## SHORT PROBLEM
Turn the entries below into a JSON list of strings, one string per line, with blank lines left out. Leave the pictures out of the list.

----

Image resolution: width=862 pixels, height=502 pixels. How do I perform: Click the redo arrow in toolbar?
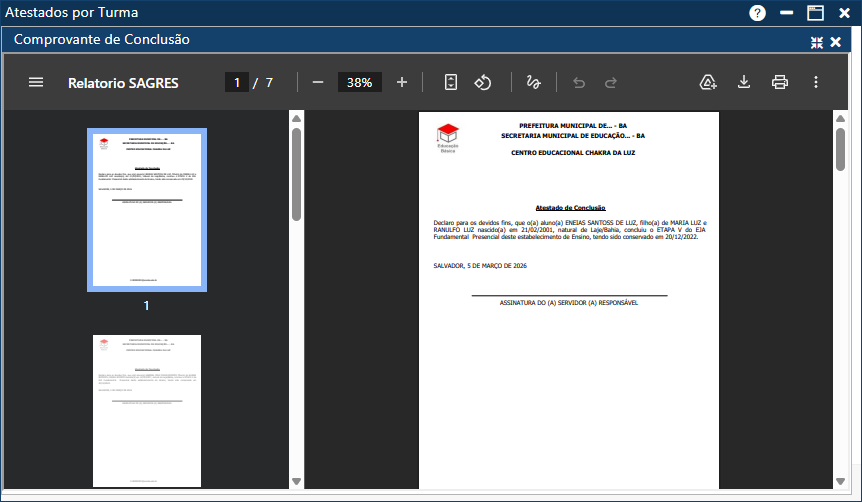(x=611, y=82)
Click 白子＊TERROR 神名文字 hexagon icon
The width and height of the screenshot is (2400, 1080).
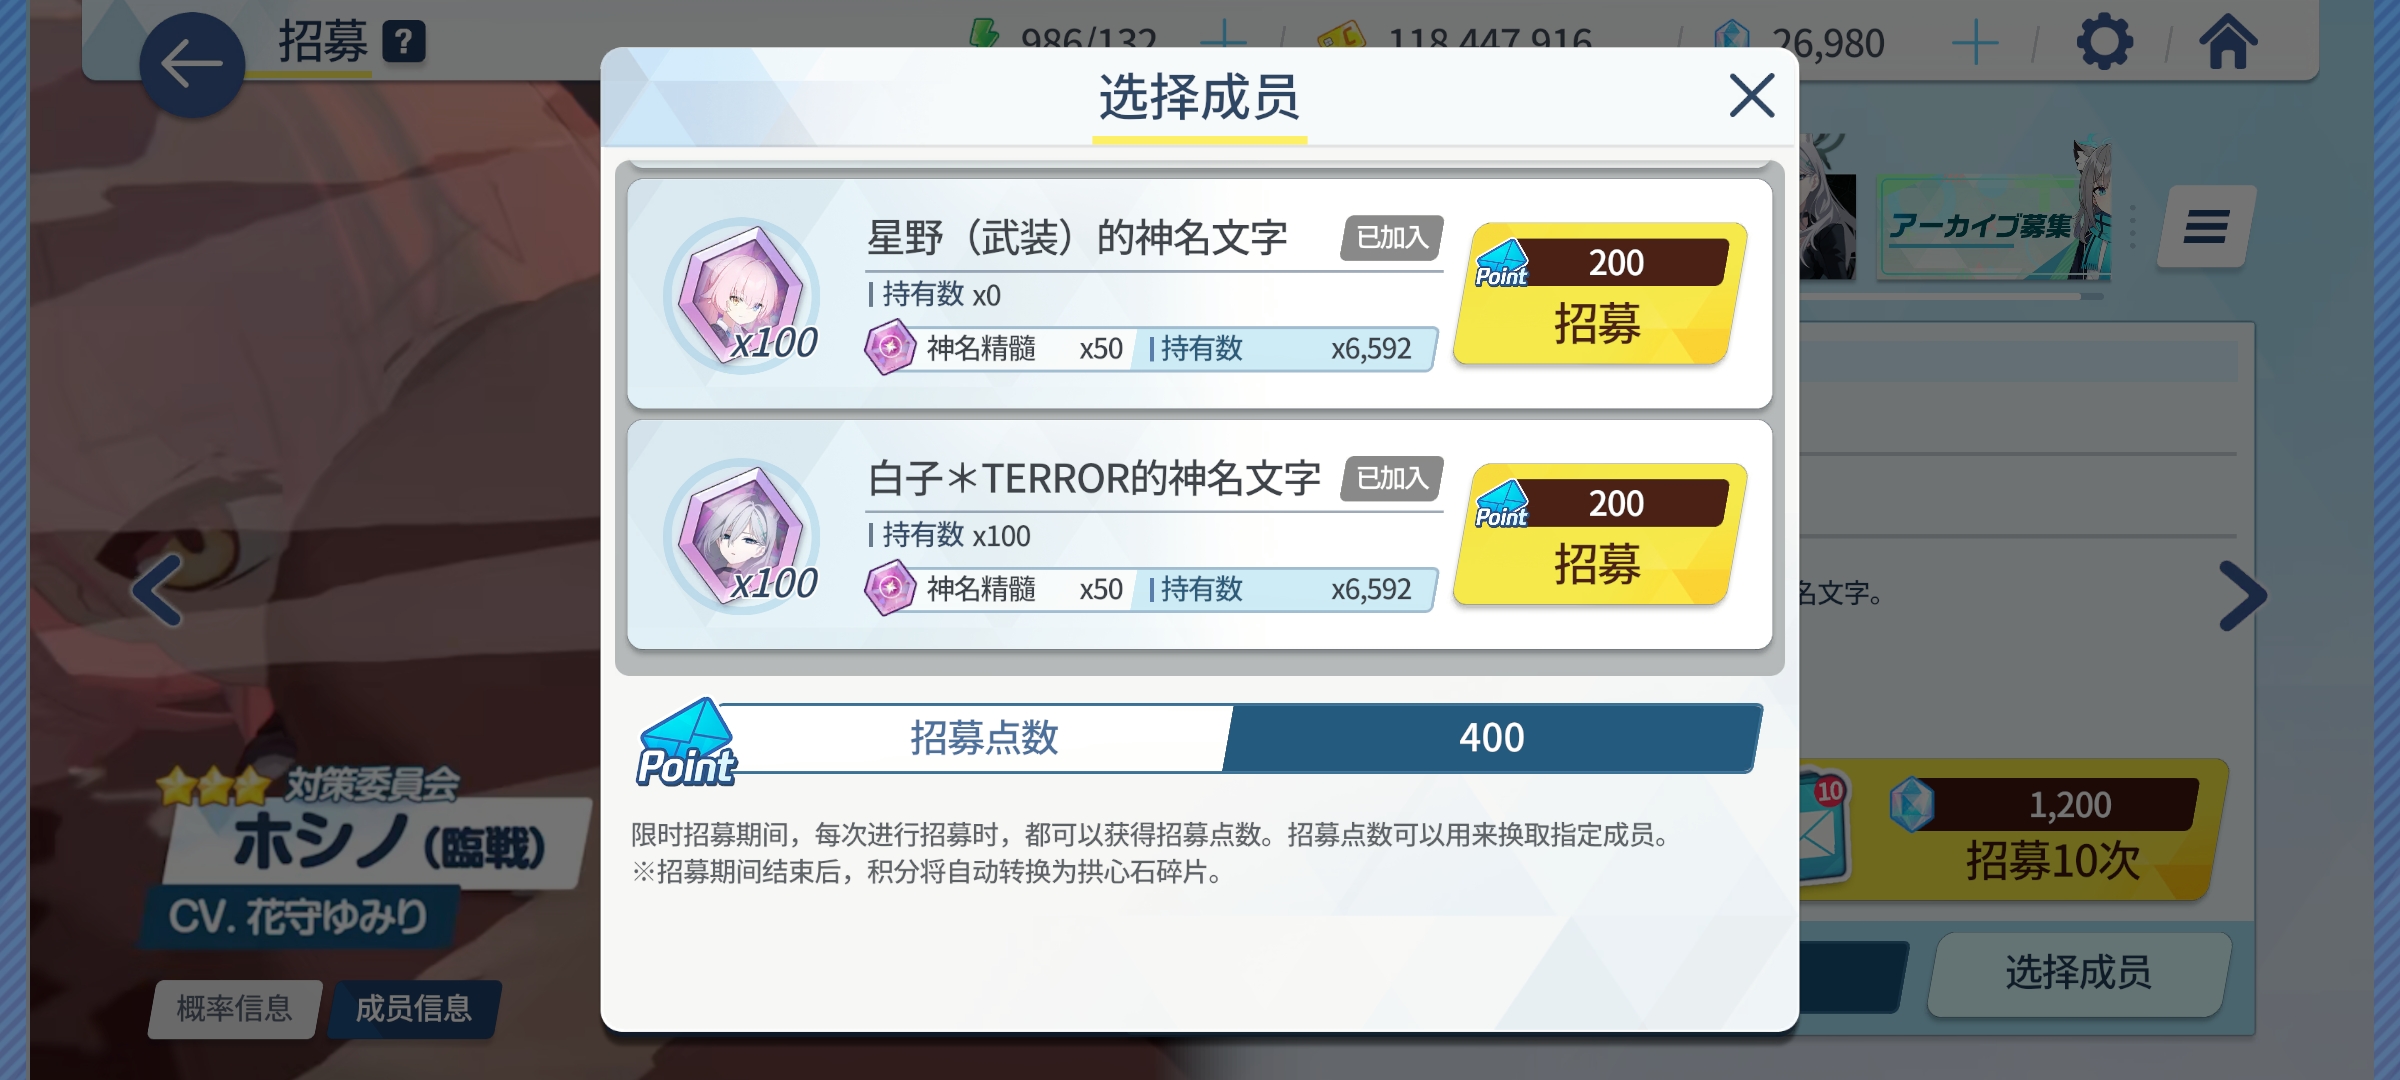tap(741, 536)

----

## TASK RESULT
[
  "Image resolution: width=862 pixels, height=502 pixels. How do I perform: Click the redo arrow in toolbar?",
  "(x=611, y=82)",
  "Click 白子＊TERROR 神名文字 hexagon icon",
  "The width and height of the screenshot is (2400, 1080).",
  "tap(741, 536)"
]